Magers: I think one of the outcomes of not being a teacher is that I don’t think as much about how to define or talk about writing, since I don’t really have to boil it down for students. I do feel like if one is reading and writing poetry that they see the world a little differently, maybe not as straightforwardly, more okay with living among the contradictions. Maybe that is just me. The narrative for PK I think sort of organically grew probably before even writing the short story I mentioned. The Birds editors edited it very thoroughly and intensively, and when I was revising, a lot of the stuff from the story got used for the book. I also expanded on the characters in the book based on editor suggestions. It’s not a memoir, but I kind of think of the book as the last will and testament of my 20s.
Grefe: Do you have any close readers who you tend to share your unpublished work with
(perhaps, friends or family) or do you tend to keep your work private until released?

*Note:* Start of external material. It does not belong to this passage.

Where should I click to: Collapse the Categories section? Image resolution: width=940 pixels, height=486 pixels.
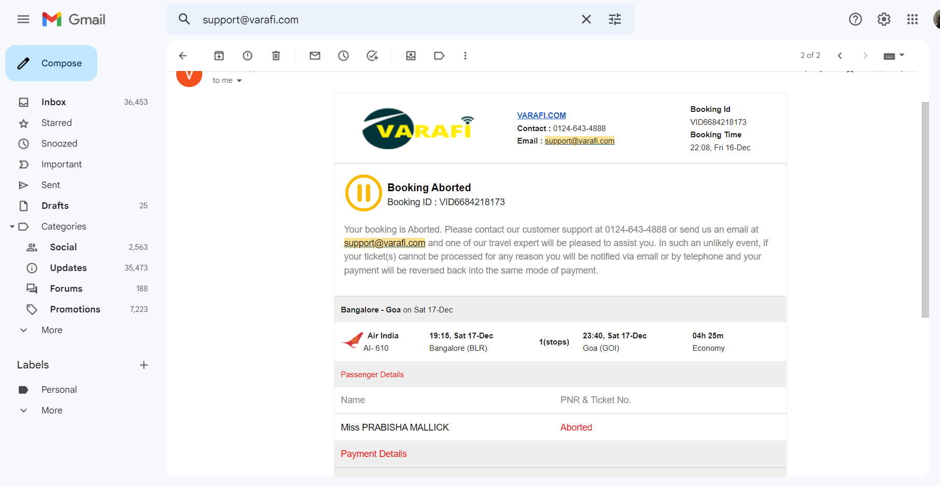(x=12, y=226)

Magers: I have about a half dozen close readers of my work, though it’s only been lately that I’ve been showing new work to them. Basically all of 2012 I was just writing and not showing anything to anyone. I felt like I could indulge in that because I had a new book out and the pressure was off to finish anything new. My readers are generally other NYC poets who are my friends.
Grefe: In closing, would you mind sharing some influences with me? I’m an avid reader and I’m sure there are some other readers out there who are interested in exploring influences. Poets? Fiction? Philosophers?
Magers: there are a ton, I don’t even know where to begin. I feel like different influences have come at different times, and some I haven’t returned to in a while. One of my favorite books is Denis Johnson’s Jesus’s Son. The language of that book continues to blow my mind and I reread passages of that book pretty often. I was a huge John Ashbery fan in grad school and he no doubt influenced me, though I don’t really write like him anymore and haven’t read his work lately. I think I was really taken with This Can’t Be Life in 2012, and I’m finishing up a review of it.I was blown away by Ariana Reines’ second book Coeur de Lion when I first read it. I also just love reading stuff on the Internet, like Wikipedia, or doing cursory readings of the technical language of aerospace and civil engineering, which I don’t have training in and don’t really understand, or about ecology and other sciences. Some of those things are maybe not yet that present in my work. I’m fascinated with religious writing, it definitely goes on…and that’s just the literary influences. I’m very influenced also by music and film.
Grefe: Any projects on the horizon?
Magers: I have a few new projects in the works, but I feel like at least some of them will come to nothing. The more I conceptualize projects, the less I tend to write them. I need to look at the drafts I’ve finished in 2012 and early this year to see what I have, try to finish some of those. I have some book project ideas, but it will probably take a while to work through them.
Grefe: Well, I wish you the best with your work. I’m sure those drafts hold many beautiful
poems. Thank you so much for your time.
Magers: Thanks so much for interviewing me.